Sadly, there really isn't. You might try with
template<ClassImplType I> friend class graph<T, I>;
but the standard simply forbids one to befriend partial specializations:
§14.5.4 [temp.friend] p8
Friend declarations shall not declare partial specializations. [ Example:
template<class T> class A { }; class X { template<class T> friend class A<T*>; // error };—end example ]
You can only either befriend them all:
template<class U, ClassImplType I>
friend class graph;
Or a specific one:
friend class graph<T /*, optional-second-arg*/>;
I can't see how befriending all possible specializations might cause a problem here, to be honest, but let's assume it does. One workaround I know would be using the passkey pattern, though we'll use a slightly cut-down version (we can't use the allow mechanism here, since it doesn't work well for allowing access to all specializations of a template):
template<class T>
class passkey{
passkey(){}
friend T;
// optional
//passkey(passkey const&) = delete;
//passkey(passkey&&) = delete;
};
// Different class implementations
enum ClassImplType { CIT_CHECK, CIT_FAST, CIT_GPU, CIT_SSE, CIT_NOF_TYPES } ;
template<class> struct vertex;
// Graph class has default template argument CIT_CHECK
template <typename T, ClassImplType impl_type = CIT_CHECK>
class graph {
public:
void call_f(vertex<T>& v){ v.f(passkey<graph>()); }
//...
};
// Vertex class
template <typename T>
class vertex {
//...
public:
template<ClassImplType I>
void f(passkey<graph<T,I>>){}
};
You'll note that you need to make all functionality that graph needs to access public, but that's not a problem thanks to the passkeys, which can only ever be created by the specified graph specializations.

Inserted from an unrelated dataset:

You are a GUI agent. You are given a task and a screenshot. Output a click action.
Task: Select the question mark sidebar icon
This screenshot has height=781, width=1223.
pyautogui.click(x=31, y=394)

You can also go farther and create a proxy class which can be used to access the vertex functionality (only graph changes):
// Graph class has default template argument CIT_CHECK
template <typename T, ClassImplType impl_type = CIT_CHECK>
class graph{
typedef passkey<graph> key;
// proxy for succinct multiple operations
struct vertex_access{
vertex_access(vertex<T>& v, key k)
: _v(v), _key(k){}
void f(){ _v.f(_key); }
private:
vertex<T>& _v;
key _key;
};
public:
void call_f(vertex<T>& v){
vertex_access va(v, key());
va.f(); va.f(); va.f();
// or
v.f(key());
}
//...
};